■ Problem to work on
Everything from the opening line of the listing below to the line that has "This screenshot has height=766, width=1225.", inclusive, should be returned exactly, except the pictures.

■ Dataset entries
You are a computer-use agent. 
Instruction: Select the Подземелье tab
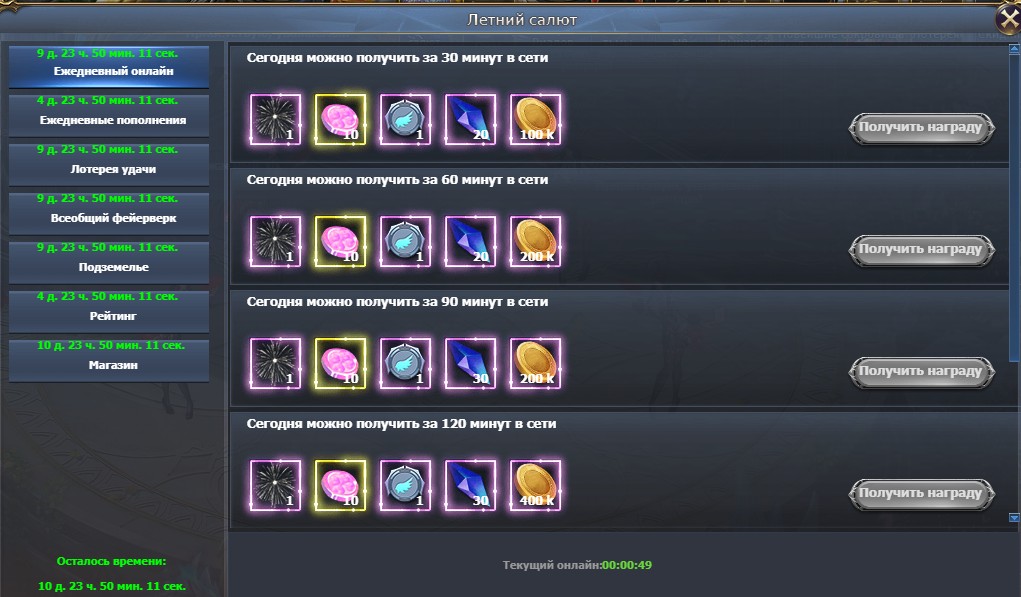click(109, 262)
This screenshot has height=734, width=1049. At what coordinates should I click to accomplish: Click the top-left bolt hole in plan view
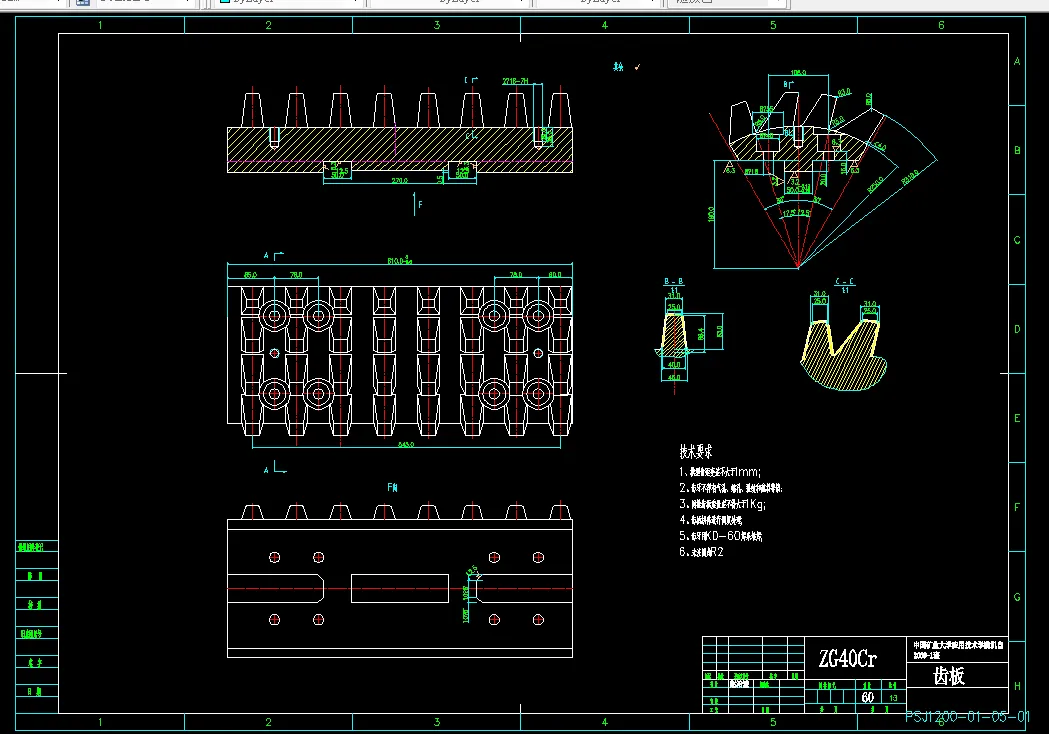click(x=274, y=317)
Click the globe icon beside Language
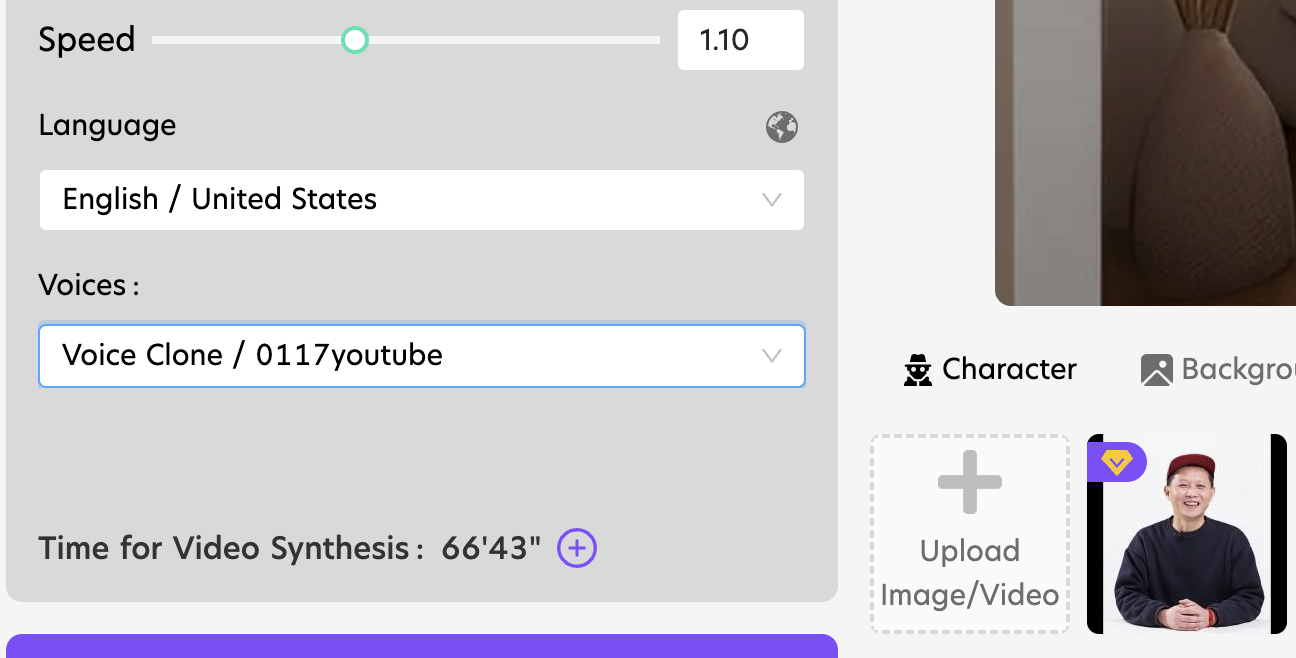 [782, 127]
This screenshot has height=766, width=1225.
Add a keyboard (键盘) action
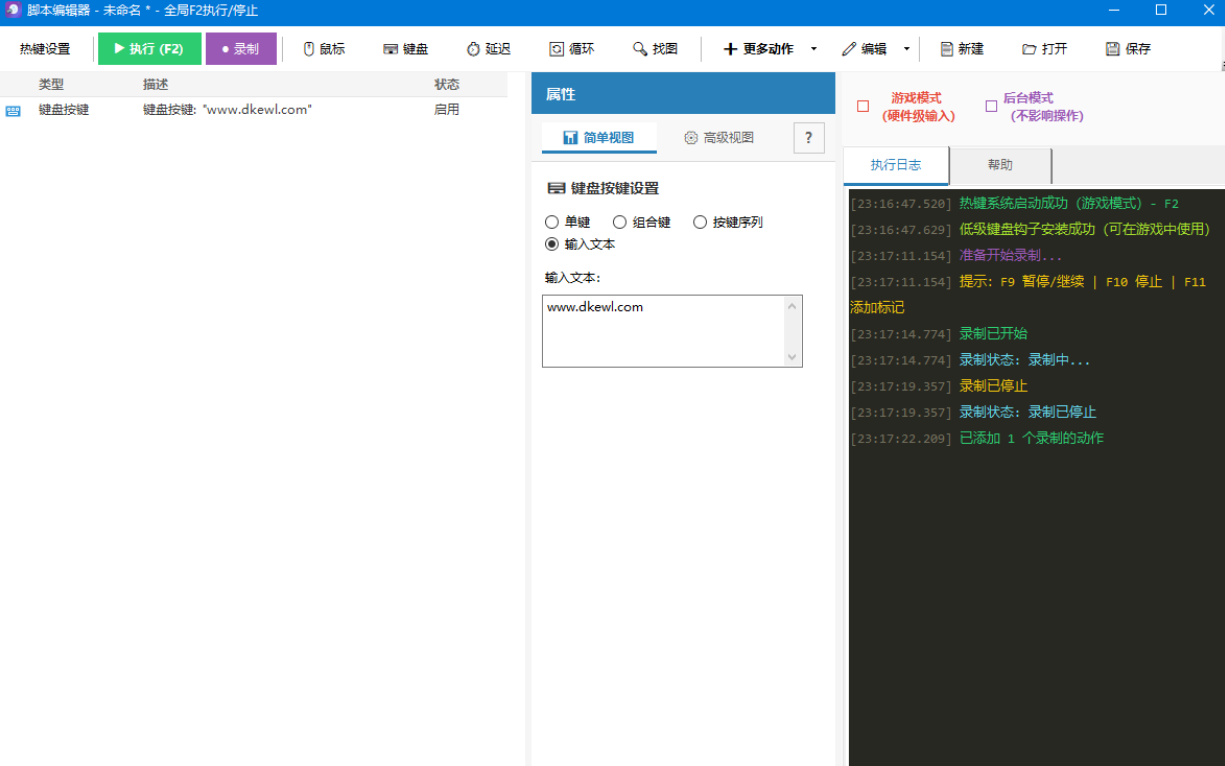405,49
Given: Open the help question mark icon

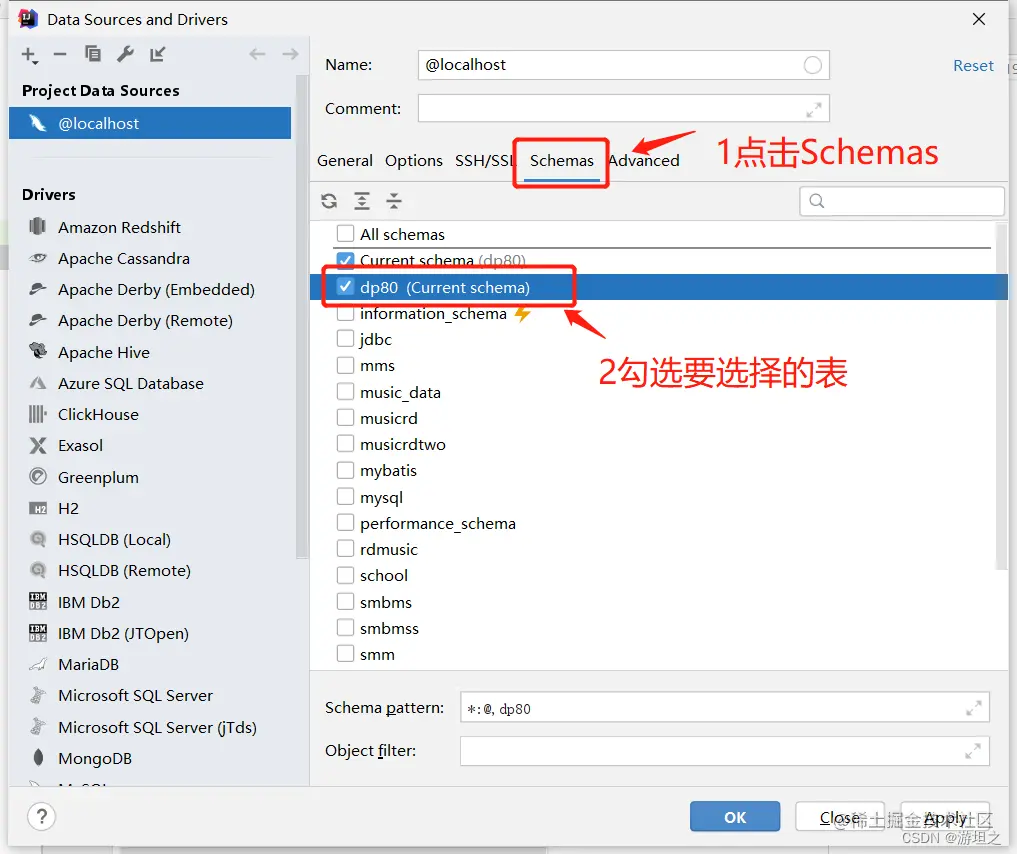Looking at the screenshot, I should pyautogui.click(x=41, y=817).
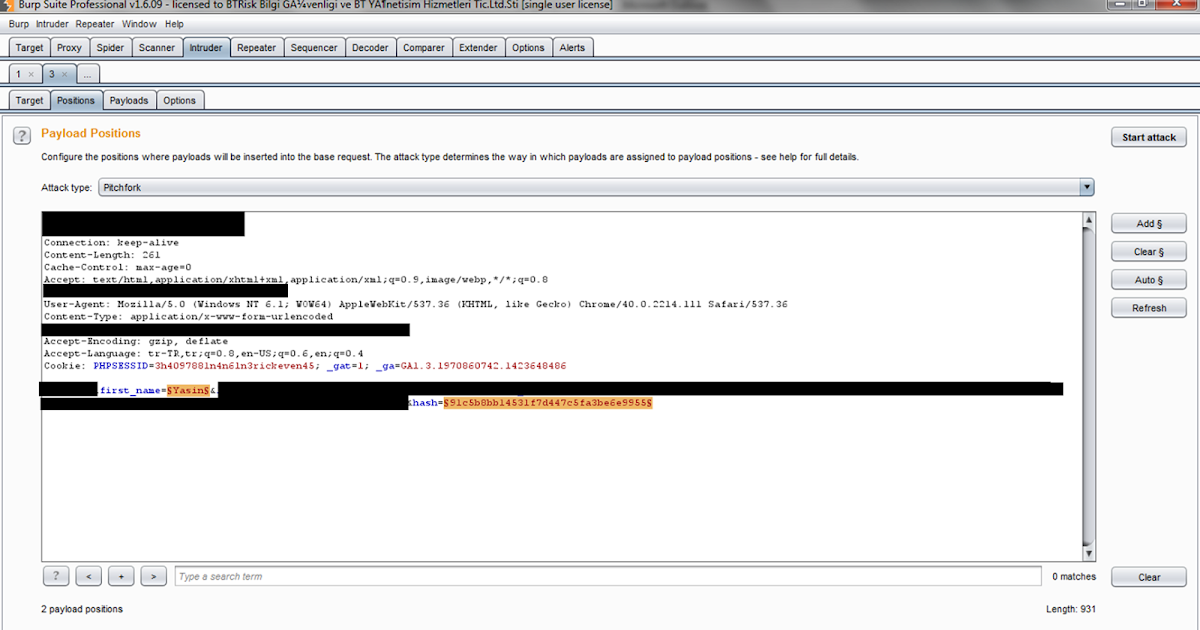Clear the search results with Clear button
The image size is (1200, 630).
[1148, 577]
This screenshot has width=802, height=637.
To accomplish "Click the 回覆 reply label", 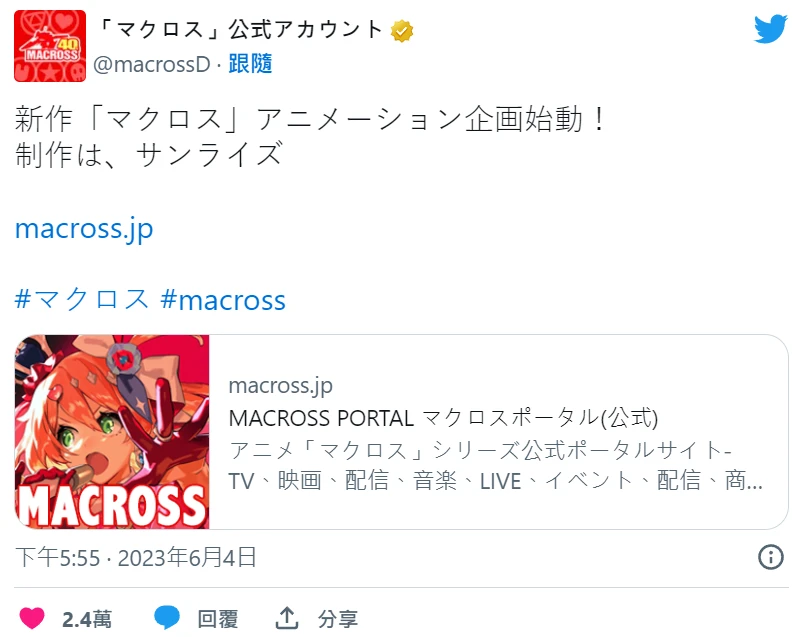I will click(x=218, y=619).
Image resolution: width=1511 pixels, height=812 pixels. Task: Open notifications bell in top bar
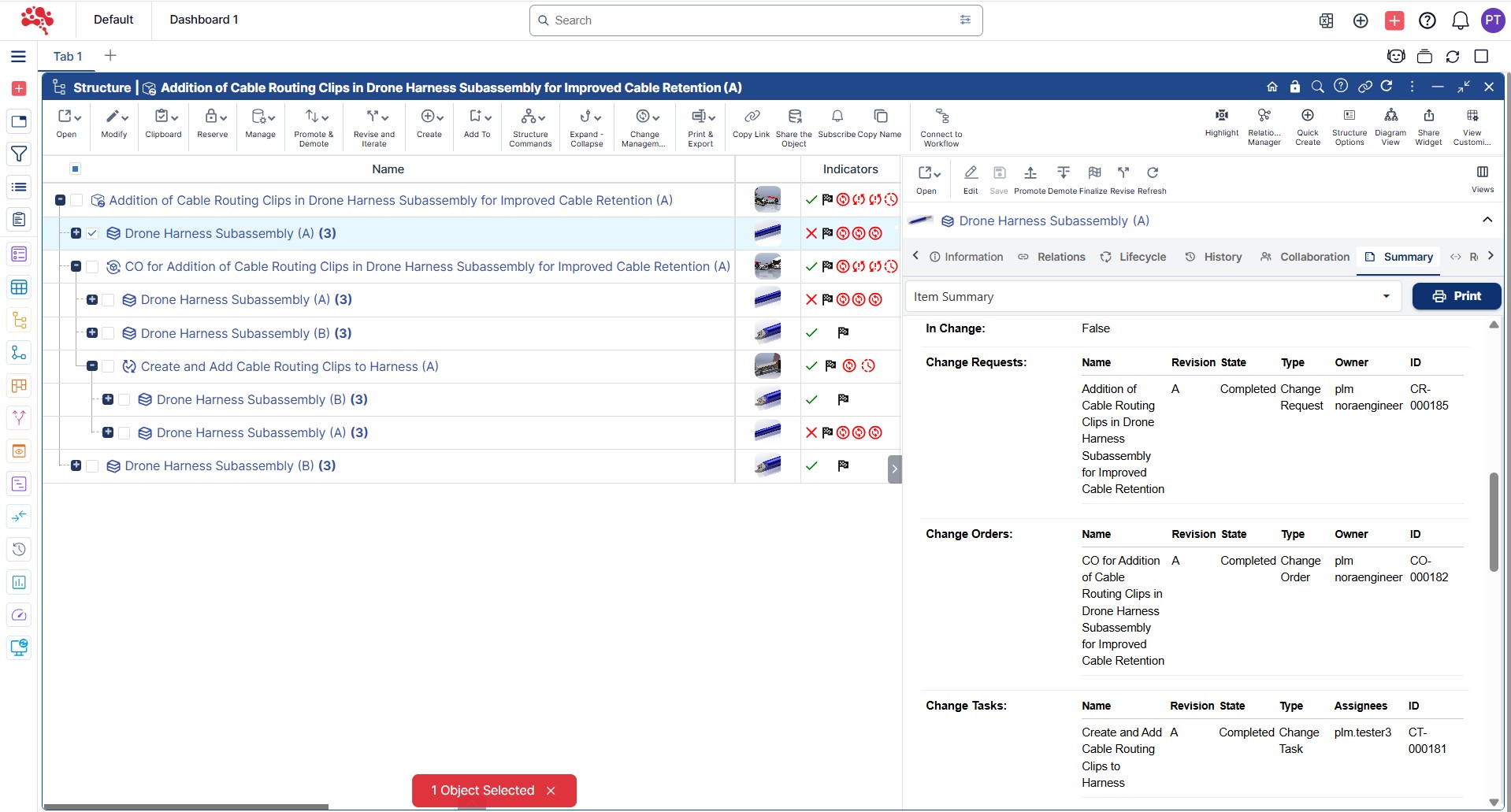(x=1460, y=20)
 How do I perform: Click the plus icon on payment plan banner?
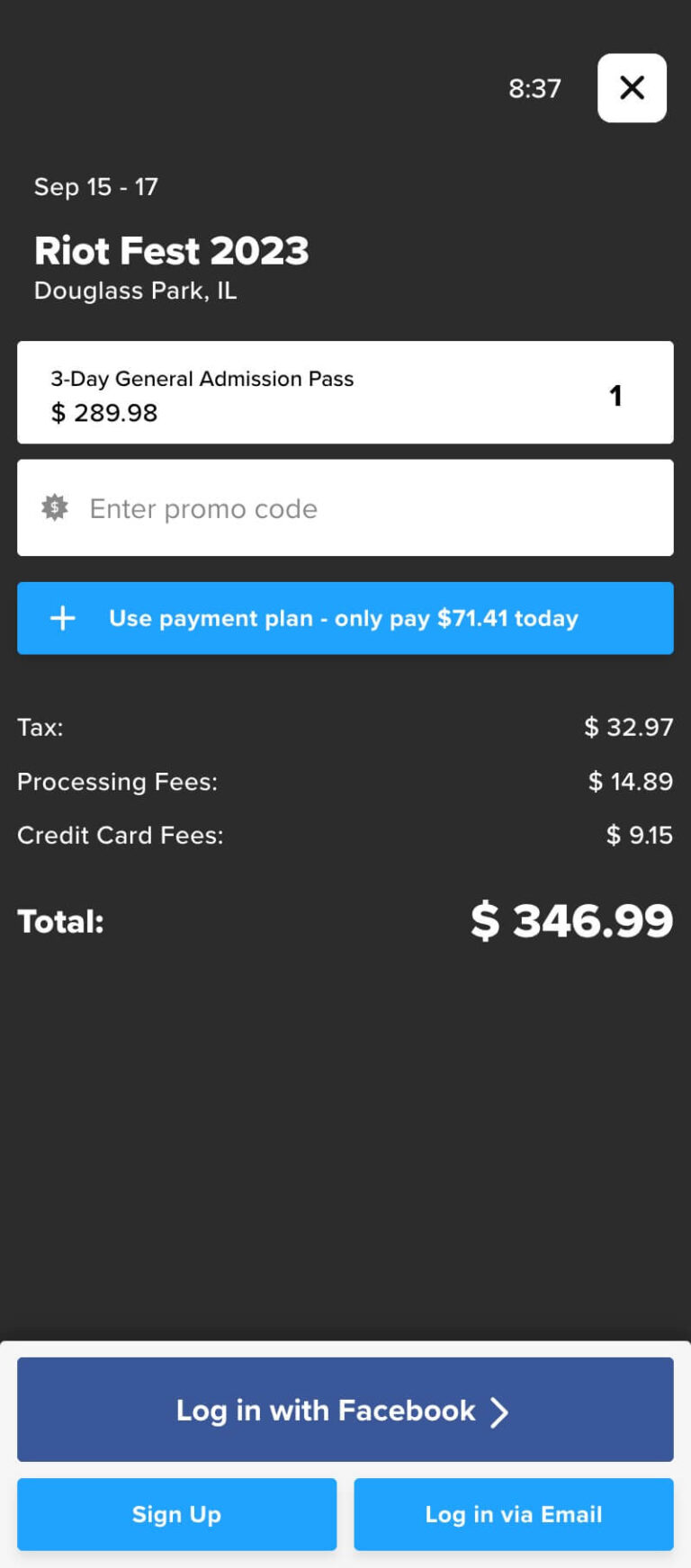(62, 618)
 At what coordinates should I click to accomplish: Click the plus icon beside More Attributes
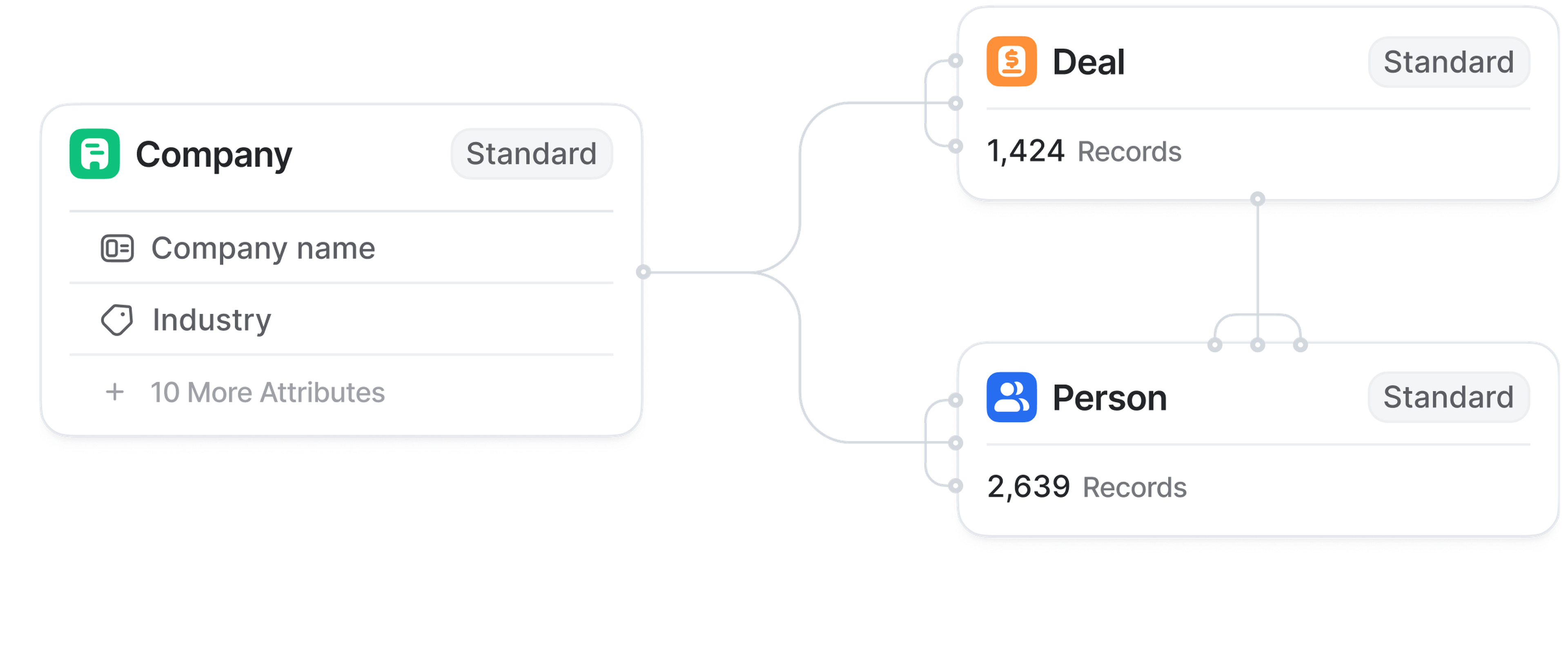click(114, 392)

■ Output of the exercise
You are a computer-use agent. 
Instruction: Select the Подземелье tab
click(109, 262)
This screenshot has height=734, width=1049. At what coordinates should I click to accomplish: Click the top-left bolt hole in plan view
click(x=274, y=317)
Click the globe icon beside Language
 [782, 127]
This screenshot has height=766, width=1225.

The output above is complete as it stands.